A Travellerspoint blog

Torres del Paine


View Around The World on manolo84's travel map.

Happy new year and all the best for 2014!! It's been now a bit more than 7 months that I have started my travelling quest and I have to say that I have never seen the time flying so quickly... There is so much to discover in this world and I have only started to realise that probably a whole life is not enough, so my advice for this year to all of you who are reading me, is to get out and do things you've never done before or go where you've never been, should it be 10km from your house or in an exotic location! There is little chance that you will regret it and who knows, it might convinces you to keep on trying new things or start travelling? ;)
Anyway I wish to all my friends (old and new) as well as to my family, all the happiness possible for this new year! Some people already told me that my blog (especially the pictures taken) really gave them new ideas for future travels so thank you, it really makes me happy when I hear that! Keep on reading, there is more to come! :)

### What this exercise asks
[a] In the blog post, how long has the writer been traveling?
[b] Return, word for word, the stretch of the blog post from "Anyway I wish" through "to come! :)".

### Information given
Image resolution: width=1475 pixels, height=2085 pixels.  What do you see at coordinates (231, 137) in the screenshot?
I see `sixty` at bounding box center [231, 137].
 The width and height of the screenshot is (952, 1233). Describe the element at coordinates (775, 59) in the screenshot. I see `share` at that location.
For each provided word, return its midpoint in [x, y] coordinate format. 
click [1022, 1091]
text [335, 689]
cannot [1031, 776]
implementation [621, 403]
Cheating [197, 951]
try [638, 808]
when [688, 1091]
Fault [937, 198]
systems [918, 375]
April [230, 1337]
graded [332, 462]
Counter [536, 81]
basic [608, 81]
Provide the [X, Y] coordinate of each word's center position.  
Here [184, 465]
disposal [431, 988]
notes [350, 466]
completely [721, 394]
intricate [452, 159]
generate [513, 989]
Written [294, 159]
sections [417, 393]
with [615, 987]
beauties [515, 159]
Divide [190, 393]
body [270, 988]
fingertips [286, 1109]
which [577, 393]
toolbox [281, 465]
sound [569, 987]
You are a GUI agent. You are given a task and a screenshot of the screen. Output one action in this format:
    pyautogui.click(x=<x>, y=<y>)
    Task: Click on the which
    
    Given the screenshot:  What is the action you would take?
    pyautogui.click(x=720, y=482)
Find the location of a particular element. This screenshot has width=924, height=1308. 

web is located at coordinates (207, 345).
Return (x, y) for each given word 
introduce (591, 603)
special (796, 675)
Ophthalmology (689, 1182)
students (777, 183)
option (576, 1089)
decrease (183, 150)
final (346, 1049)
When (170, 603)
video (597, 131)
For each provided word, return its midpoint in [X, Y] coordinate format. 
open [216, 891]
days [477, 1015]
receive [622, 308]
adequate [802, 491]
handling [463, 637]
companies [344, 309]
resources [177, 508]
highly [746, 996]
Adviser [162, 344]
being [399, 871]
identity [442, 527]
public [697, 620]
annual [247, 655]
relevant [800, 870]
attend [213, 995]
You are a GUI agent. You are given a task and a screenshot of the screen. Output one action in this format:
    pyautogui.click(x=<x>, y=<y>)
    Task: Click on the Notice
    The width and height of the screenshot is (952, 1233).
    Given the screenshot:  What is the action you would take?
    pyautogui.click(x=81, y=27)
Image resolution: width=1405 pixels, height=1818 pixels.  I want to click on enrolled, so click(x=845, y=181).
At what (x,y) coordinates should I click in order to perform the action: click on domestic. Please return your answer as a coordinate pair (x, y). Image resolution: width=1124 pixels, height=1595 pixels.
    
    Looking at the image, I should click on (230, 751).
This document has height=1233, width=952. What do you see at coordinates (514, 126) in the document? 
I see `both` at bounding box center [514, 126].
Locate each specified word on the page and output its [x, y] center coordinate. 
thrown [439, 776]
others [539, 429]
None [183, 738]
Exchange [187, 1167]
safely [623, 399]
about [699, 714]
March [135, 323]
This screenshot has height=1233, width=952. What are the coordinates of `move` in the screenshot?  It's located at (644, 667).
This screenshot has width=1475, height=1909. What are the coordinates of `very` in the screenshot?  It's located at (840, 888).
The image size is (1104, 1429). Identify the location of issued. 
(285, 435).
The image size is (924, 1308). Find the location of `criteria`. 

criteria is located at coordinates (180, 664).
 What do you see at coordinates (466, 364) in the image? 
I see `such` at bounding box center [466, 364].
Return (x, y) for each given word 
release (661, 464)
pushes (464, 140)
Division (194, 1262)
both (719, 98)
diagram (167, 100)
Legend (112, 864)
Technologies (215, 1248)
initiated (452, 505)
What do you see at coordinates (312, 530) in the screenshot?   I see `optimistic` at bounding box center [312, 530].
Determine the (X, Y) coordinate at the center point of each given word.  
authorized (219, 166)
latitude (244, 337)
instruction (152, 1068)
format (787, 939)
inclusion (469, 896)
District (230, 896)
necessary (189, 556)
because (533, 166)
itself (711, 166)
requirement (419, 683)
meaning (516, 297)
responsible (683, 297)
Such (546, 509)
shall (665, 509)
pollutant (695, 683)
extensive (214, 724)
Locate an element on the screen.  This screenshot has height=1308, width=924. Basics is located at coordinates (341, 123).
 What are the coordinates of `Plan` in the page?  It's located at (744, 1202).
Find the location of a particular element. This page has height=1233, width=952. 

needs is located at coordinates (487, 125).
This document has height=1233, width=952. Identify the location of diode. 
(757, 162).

### Responses
[a] A bit more than 7 months.

[b]
Anyway I wish to all my friends (old and new) as well as to my family, all the happiness possible for this new year! Some people already told me that my blog (especially the pictures taken) really gave them new ideas for future travels so thank you, it really makes me happy when I hear that! Keep on reading, there is more to come! :)